In 2019, Congressional candidate Rebecca Parsons released information that revealed it was easier to buy a U.S. home in the Great Depression than in 2019. During the Depression, the median annual pay was about 22 percent of the cost of a home. In 2019, it was only 14 percent. This comparison confirms that it was easier to afford and own a house in one of the worst economic periods in American history than in 2019.
According to the Bureau of Labor Statistics, the median weekly earnings for a full-time worker in the first quarter of 2022 was $1,037. Adjust that to a year-long schedule, and the annual earnings amount to $49,776. According to the Federal Reserve Economic Data website, in that same quarter, the median cost of a house was $428,700. In comparison, that would mean the 2022 median annual pay was roughly 12percent of the price of a home, making this year on pace for one of the worst housing markets in history.
With this comes the horrific seller's market that consumes the real estate in America. No longer are houses selling in days, but now selling in merely hours. Full-time workers are getting paid about the same year by year but see the prices of homes skyrocket.

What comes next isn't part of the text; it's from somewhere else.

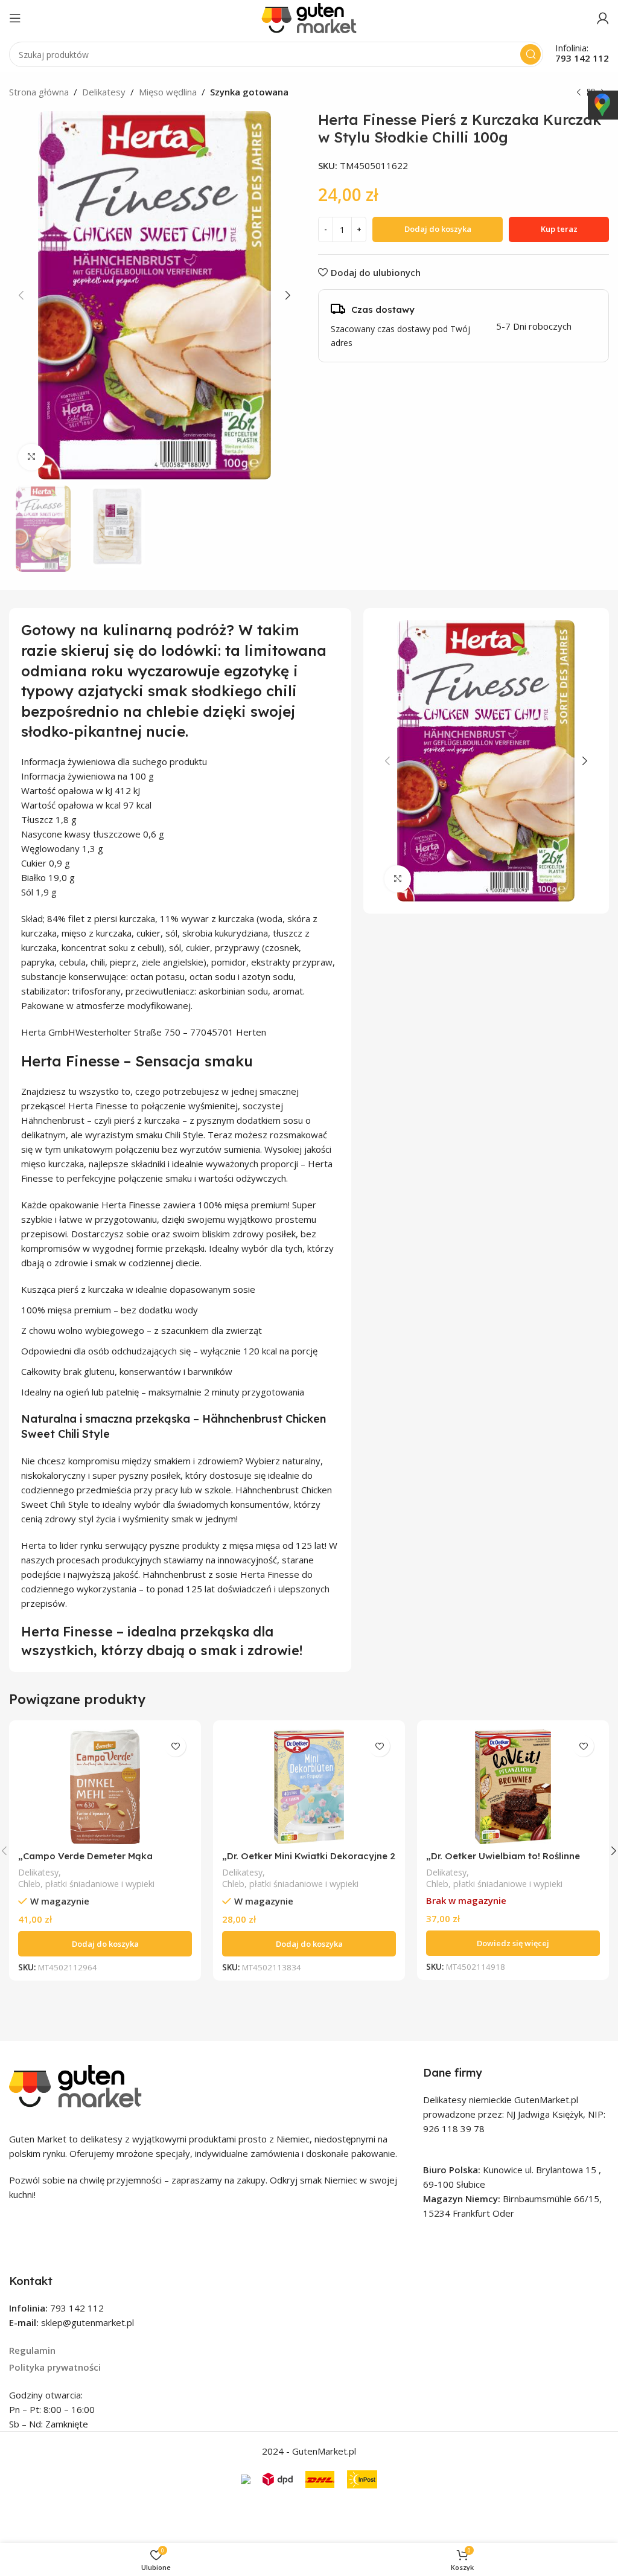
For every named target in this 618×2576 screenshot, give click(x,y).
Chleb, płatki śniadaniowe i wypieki (86, 1883)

In addition, mortgage rates continue to skyrocket and eat into one’s paycheck every month, jumping from 2.96% in 2021 to anywhere between 4.8% and 7%, according to the Mortage Report. Now more than ever, individuals are almost required to have roommates to survive.
The problems extend beyond houses, as even apartment complexes become outrageous. Whether it is bettering its control over this market or increasing the standard livable wage, America needs to solve this crisis fast or deal with historic consequences.